Estimates for the mean and both sexes were small in the SNP and HAP models, i.e. the estimates ranged from 7.3E-05 to 3.2E-02 (results not shown). Accuracy of estimated breeding values, i.e. the correlation with the simulated breeding values, were calculated for all five models for animals without phenotypic information (Table 1). The accuracy of estimated breeding values was similar across the four genomic models. However, the accuracy of the HAP models decreased across generations, while the accuracy of the SNP models appeared to be constant across generations. Coefficients of the regression of true breeding values on estimated breeding values were 0.85–0.86 for the HAP models and 0.94–0.96 for the SNP models, indicating that the bias of the estimated breeding values was larger for the HAP models than for the SNP models. The correlations among estimated breeding values (EBVs) of animals with phenotypes and the correlation with their phenotypes were calculated (Table 2). The correlation between phenotypes and EBVs was largest for the POL model, while both for the SNP and HAP models it was slightly higher when the polygenic effect was included, compared to when it was excluded. The correlations among EBVs of animals without phenotypes were also calculated (Table 3). Correlations among EBVs from the SNP and HAP models were all > 0.94, indicating small differences in predictive ability between those models. The correlation between the POL and the other models were much lower for animals without phenotypes (0.21–0.23; Table 3), compared to animals with phenotypes (0.76–0.78; Table 2).
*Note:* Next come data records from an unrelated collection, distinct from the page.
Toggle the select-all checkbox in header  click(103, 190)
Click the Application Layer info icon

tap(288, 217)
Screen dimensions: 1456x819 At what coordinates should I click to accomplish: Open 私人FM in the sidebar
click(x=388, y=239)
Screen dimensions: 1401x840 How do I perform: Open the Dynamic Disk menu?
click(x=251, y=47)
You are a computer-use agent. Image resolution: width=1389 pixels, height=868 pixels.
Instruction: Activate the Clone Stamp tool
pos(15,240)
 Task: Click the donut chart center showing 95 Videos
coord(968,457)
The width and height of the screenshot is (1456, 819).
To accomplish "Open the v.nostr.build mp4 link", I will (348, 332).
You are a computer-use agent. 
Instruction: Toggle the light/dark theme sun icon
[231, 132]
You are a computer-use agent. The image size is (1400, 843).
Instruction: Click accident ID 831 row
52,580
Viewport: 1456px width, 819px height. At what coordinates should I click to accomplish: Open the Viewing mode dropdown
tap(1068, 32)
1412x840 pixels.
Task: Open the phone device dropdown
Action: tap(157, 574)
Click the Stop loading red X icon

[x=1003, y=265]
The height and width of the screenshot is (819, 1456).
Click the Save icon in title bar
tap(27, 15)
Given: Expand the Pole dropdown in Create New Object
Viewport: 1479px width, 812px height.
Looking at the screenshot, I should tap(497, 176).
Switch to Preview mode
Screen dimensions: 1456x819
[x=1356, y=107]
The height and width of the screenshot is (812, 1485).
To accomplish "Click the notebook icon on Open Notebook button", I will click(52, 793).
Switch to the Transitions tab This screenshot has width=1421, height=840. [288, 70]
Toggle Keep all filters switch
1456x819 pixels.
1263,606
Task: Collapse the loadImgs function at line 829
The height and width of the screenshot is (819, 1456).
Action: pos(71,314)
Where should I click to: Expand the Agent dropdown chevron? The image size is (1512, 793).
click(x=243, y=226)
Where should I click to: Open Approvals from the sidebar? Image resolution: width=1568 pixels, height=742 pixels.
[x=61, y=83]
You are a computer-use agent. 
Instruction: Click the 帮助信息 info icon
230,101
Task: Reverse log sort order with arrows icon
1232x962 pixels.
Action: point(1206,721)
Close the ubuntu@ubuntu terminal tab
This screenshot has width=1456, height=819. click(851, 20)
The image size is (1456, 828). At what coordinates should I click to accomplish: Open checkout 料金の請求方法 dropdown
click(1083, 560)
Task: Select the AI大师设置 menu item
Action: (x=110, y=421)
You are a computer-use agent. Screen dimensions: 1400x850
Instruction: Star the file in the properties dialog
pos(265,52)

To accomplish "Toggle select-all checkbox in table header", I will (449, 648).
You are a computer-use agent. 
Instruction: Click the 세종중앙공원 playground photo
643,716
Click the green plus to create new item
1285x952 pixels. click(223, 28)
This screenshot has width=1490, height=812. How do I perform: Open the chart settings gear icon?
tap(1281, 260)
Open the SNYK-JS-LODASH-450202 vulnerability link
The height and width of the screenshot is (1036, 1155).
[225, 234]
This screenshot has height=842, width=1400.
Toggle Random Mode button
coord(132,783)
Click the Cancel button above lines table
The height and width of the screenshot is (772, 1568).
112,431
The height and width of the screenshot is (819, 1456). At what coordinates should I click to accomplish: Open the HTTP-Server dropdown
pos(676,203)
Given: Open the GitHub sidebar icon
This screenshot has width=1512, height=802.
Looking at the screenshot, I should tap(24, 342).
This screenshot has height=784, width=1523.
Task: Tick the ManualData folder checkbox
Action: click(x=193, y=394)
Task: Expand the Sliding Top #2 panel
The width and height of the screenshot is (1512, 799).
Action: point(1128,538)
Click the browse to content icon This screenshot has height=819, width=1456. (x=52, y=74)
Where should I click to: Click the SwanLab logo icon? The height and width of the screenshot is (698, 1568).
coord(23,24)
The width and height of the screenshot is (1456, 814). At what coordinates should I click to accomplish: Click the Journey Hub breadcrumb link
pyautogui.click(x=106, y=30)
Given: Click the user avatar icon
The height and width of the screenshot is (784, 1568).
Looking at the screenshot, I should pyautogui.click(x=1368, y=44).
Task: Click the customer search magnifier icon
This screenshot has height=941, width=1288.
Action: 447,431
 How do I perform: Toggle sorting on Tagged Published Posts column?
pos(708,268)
Table 1 Correlations (reflecting accuracy) between true and estimated breeding values, and coefficients of regression of true breeding values on estimated breeding values (estimated using all five models) for animals without phenotypes in generations 4, 5 and 6.

Table 2 Correlations between phenotypes and estimated breeding values for animals with phenotypes, estimated using all five models.

Table 3 Correlations between estimated breeding values for animals without phenotypes, estimated using all five models.

Posterior QTL probabilities > 0.1 were plotted along the genome for all genomic models (Figure 1). All models were able to detect nearly all QTL that explained at least 0.5% of the total phenotypic variance.

Figure 1

Posterior QTL probabilities along the genome, estimated using HAP_POL, HAP_NOPOL, SNP_POL, and SNP_NOPOL, and the position of QTL that explained > 0.5% van de phenotypic variance.

Discussion

The presented methods have been applied in multiple studies, where they proved to be able to detect QTL [1, 7] as well as estimate genomic breeding values accurately [7–9]. In the present study, differences in accuracies of the EBVs of the HAP and SNP models were small, which is in agreement with the finding that for r² values between adjacent markers of ~0.2 the differences in accuracies of the HAP and SNP models are negligible [8]. Apparently, including linkage analysis information next to linkage disequilibrium information in the model (i.e. going from the SNP to the HAP model), does not yield additional information to estimate effects more accurately.

Interestingly, the POL model yielded a higher correlation between EBV and phenotype than the genomic models. However, the accuracy of the EBVs for animals with the genomic models were 0.93–0.94, while the accuracy for the same animals were only 0.70 for the POL model (results not shown).

Conclusion

For the provided data set, including a polygenic effect in the genomic model had no effect on the accuracy of the total EBVs or prediction of the QTL positions. The SNP model yielded slightly higher accuracies for the total EBVs, while both models were able to detect nearly all QTL that explained at least 0.5% of the total phenotypic variance.